Ziegler's comments were right on the money.
Arizona Diamondbacks closer Brad Ziegler isn't a household name or even one of the best players on his own team. But Ziegler's comments in the wake of the St. Louis Cardinals signing of Jhonny Peralta, first reported by CBS Sports' Jon Heyman, were desperately needed by the game.
The media, MLB and the fans can complain about PEDs and cheating in sports as much as they want, but real change will only come about if current and former players continue to speak out and be the long-term guardians of baseball.
That's why Ziegler's comments are so important to the game. After hearing of Peralta's signing, Ziegler sent out a tweet that read "It pays to cheat...Thanks, owners, for encouraging PED use."
It was exactly what needed to be said. Peralta's contract sent a terrible signal through the sport, making it look like Peralta ended up being rewarded for cheating. Other players are going to see the money involved and think Peralta benefited from cheating the game.

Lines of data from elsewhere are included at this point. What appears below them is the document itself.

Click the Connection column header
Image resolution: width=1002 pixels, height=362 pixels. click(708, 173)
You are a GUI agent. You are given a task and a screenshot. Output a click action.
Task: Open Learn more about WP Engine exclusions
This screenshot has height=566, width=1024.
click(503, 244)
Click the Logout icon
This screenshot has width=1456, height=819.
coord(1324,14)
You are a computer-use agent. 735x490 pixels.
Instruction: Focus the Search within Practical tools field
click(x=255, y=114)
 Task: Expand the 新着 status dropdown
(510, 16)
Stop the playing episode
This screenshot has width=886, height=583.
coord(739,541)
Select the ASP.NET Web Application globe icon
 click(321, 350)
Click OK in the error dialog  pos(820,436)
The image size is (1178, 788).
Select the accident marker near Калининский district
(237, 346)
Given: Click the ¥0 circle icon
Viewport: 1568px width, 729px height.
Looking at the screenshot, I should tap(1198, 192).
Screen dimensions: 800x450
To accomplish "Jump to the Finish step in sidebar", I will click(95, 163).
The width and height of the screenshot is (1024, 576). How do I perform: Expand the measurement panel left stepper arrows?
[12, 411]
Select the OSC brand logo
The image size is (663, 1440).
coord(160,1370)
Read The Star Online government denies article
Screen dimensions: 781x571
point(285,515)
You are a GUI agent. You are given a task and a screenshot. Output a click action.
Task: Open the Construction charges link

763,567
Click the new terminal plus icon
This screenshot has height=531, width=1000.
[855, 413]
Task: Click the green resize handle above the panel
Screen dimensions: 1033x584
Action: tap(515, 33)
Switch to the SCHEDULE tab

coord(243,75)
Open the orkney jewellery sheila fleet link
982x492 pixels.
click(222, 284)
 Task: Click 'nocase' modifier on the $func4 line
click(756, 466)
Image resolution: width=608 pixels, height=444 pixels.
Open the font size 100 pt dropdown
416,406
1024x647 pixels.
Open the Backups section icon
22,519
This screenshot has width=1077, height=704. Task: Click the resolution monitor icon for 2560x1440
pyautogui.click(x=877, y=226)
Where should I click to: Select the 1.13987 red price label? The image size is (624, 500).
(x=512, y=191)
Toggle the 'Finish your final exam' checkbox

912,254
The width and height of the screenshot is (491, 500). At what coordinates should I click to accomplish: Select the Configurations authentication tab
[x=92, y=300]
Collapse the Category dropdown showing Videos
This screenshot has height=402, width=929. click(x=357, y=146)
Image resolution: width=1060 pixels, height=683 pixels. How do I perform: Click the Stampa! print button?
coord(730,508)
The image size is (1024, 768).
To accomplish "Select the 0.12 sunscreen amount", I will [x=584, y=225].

It's telling that the 34-year-old Ziegler, a player who might be tempted to extend his career by using PEDs, is trying to protect the sport while other, more talented players are trying to squeeze the sport dry. Ziegler had to wait until he was 28 to get his chance at the majors. Wonder how many players jumped ahead of him by using PEDs.
We have already seen a huge shift from MLB and the players association in the past year, with both organizations working together to clean up the game and hold the players accountable. This past year's Biogenesis scandal was handled to the point where 13 of the players involved were presented with the facts and were given 50-game suspensions to begin serving last season.
The Biogenesis scandal was one of the first moments that players in the game were openly critical of other players who had been caught. This article from Chris Greenberg at the Huffington Post contained many strong comments from current and former players, including Ziegler, about the suspensions. In the past, it seemed like players were reluctant to comment on PED suspensions.
In another tweet, Ziegler acknowledges that the 50-game suspension is not enough of a deterrent and that it will need to be fixed. It will have to be bargained between the owners and players, but players need to face much stiffer penalties in the form of games lost and loss of income to make this a real deterrent. Trading 50 games worth of paychecks for a free-agent payday is an easy trade.
Hopefully MLB will continue what they have started by working with the players to rebuild the integrity of the sport. The recent suspensions have been a good start in that direction, but they are only the first step.
Peralta's new contract pays him more than $15.5 million next season, more than twice what Ziegler has made in his entire career over six seasons. If you are looking at real reasons why players cheat and why there is resentment in the game, it might come down to something as simple as that.
It's pays to cheat. Hopefully, Ziegler will look back on that phrase one day and think that baseball has changed.